** INPUT DATA **

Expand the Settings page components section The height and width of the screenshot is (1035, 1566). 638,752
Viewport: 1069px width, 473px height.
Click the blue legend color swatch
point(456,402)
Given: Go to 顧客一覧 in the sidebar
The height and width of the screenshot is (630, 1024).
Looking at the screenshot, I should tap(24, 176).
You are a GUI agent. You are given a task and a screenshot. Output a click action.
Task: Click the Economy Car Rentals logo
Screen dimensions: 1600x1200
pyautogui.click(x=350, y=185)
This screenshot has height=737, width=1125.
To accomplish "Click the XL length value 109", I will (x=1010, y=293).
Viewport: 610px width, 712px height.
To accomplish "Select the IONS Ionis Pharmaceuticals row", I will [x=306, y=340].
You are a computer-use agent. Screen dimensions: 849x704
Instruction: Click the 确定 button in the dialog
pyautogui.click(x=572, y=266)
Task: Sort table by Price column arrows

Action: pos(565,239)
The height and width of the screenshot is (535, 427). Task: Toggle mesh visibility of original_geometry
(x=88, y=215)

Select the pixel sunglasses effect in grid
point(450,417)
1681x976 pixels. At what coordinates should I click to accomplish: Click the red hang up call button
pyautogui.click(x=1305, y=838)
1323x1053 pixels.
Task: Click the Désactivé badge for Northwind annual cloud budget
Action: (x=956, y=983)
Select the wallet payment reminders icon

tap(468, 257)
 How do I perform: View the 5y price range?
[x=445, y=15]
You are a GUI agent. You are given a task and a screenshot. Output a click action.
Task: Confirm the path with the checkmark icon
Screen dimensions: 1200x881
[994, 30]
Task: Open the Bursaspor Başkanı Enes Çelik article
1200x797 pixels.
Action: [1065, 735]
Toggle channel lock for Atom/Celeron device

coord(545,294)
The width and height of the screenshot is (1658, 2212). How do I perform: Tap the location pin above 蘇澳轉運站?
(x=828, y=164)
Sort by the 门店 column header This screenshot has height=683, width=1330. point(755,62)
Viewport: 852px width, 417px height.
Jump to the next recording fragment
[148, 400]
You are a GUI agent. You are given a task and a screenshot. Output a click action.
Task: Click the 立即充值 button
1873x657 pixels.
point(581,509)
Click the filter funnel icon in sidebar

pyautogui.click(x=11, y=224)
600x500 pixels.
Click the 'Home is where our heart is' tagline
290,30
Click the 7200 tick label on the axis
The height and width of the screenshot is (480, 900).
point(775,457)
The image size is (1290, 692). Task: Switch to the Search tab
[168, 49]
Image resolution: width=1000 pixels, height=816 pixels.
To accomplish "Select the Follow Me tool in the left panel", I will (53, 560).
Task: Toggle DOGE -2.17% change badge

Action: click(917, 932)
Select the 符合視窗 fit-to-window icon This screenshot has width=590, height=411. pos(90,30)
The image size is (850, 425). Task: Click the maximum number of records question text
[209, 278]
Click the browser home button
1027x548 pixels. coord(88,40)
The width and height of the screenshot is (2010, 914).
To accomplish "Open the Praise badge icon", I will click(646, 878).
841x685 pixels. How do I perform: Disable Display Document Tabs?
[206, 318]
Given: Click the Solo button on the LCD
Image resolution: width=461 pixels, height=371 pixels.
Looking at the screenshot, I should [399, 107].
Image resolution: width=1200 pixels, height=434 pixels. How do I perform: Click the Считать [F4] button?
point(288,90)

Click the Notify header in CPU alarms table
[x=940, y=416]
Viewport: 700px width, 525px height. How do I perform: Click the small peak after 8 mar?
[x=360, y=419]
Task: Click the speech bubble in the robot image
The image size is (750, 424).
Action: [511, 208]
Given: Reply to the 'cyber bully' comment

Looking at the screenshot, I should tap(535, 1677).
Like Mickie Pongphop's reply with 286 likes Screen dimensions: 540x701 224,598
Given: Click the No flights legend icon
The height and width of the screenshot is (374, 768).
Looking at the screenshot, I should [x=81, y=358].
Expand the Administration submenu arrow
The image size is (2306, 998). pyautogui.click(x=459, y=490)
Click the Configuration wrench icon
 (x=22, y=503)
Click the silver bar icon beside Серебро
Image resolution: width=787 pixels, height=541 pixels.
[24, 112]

** AIM OF THE EXERCISE **
An exact repetition of all the entries is required.

** RESULT **
Expand the Settings page components section The height and width of the screenshot is (1035, 1566). 638,752
Viewport: 1069px width, 473px height.
Click the blue legend color swatch
point(456,402)
Given: Go to 顧客一覧 in the sidebar
The height and width of the screenshot is (630, 1024).
Looking at the screenshot, I should tap(24, 176).
You are a GUI agent. You are given a task and a screenshot. Output a click action.
Task: Click the Economy Car Rentals logo
Screen dimensions: 1600x1200
pyautogui.click(x=350, y=185)
This screenshot has height=737, width=1125.
To accomplish "Click the XL length value 109", I will (x=1010, y=293).
Viewport: 610px width, 712px height.
To accomplish "Select the IONS Ionis Pharmaceuticals row", I will [x=306, y=340].
You are a computer-use agent. Screen dimensions: 849x704
Instruction: Click the 确定 button in the dialog
pyautogui.click(x=572, y=266)
Task: Sort table by Price column arrows

Action: pos(565,239)
The height and width of the screenshot is (535, 427). Task: Toggle mesh visibility of original_geometry
(x=88, y=215)

Select the pixel sunglasses effect in grid
point(450,417)
1681x976 pixels. At what coordinates should I click to accomplish: Click the red hang up call button
pyautogui.click(x=1305, y=838)
1323x1053 pixels.
Task: Click the Désactivé badge for Northwind annual cloud budget
Action: (x=956, y=983)
Select the wallet payment reminders icon

tap(468, 257)
 How do I perform: View the 5y price range?
[x=445, y=15]
You are a GUI agent. You are given a task and a screenshot. Output a click action.
Task: Confirm the path with the checkmark icon
Screen dimensions: 1200x881
[994, 30]
Task: Open the Bursaspor Başkanı Enes Çelik article
1200x797 pixels.
Action: [1065, 735]
Toggle channel lock for Atom/Celeron device

coord(545,294)
The width and height of the screenshot is (1658, 2212). How do I perform: Tap the location pin above 蘇澳轉運站?
(x=828, y=164)
Sort by the 门店 column header This screenshot has height=683, width=1330. point(755,62)
Viewport: 852px width, 417px height.
Jump to the next recording fragment
[148, 400]
You are a GUI agent. You are given a task and a screenshot. Output a click action.
Task: Click the 立即充值 button
1873x657 pixels.
point(581,509)
Click the filter funnel icon in sidebar

pyautogui.click(x=11, y=224)
600x500 pixels.
Click the 'Home is where our heart is' tagline
290,30
Click the 7200 tick label on the axis
The height and width of the screenshot is (480, 900).
point(775,457)
The image size is (1290, 692). Task: Switch to the Search tab
[168, 49]
Image resolution: width=1000 pixels, height=816 pixels.
To accomplish "Select the Follow Me tool in the left panel", I will (53, 560).
Task: Toggle DOGE -2.17% change badge

Action: click(917, 932)
Select the 符合視窗 fit-to-window icon This screenshot has width=590, height=411. pos(90,30)
The image size is (850, 425). Task: Click the maximum number of records question text
[209, 278]
Click the browser home button
1027x548 pixels. coord(88,40)
The width and height of the screenshot is (2010, 914).
To accomplish "Open the Praise badge icon", I will click(646, 878).
841x685 pixels. How do I perform: Disable Display Document Tabs?
[206, 318]
Given: Click the Solo button on the LCD
Image resolution: width=461 pixels, height=371 pixels.
Looking at the screenshot, I should [399, 107].
Image resolution: width=1200 pixels, height=434 pixels. How do I perform: Click the Считать [F4] button?
point(288,90)

Click the Notify header in CPU alarms table
[x=940, y=416]
Viewport: 700px width, 525px height. How do I perform: Click the small peak after 8 mar?
[x=360, y=419]
Task: Click the speech bubble in the robot image
The image size is (750, 424).
Action: [511, 208]
Given: Reply to the 'cyber bully' comment

Looking at the screenshot, I should tap(535, 1677).
Like Mickie Pongphop's reply with 286 likes Screen dimensions: 540x701 224,598
Given: Click the No flights legend icon
The height and width of the screenshot is (374, 768).
Looking at the screenshot, I should [x=81, y=358].
Expand the Administration submenu arrow
The image size is (2306, 998). pyautogui.click(x=459, y=490)
Click the Configuration wrench icon
 (x=22, y=503)
Click the silver bar icon beside Серебро
Image resolution: width=787 pixels, height=541 pixels.
[24, 112]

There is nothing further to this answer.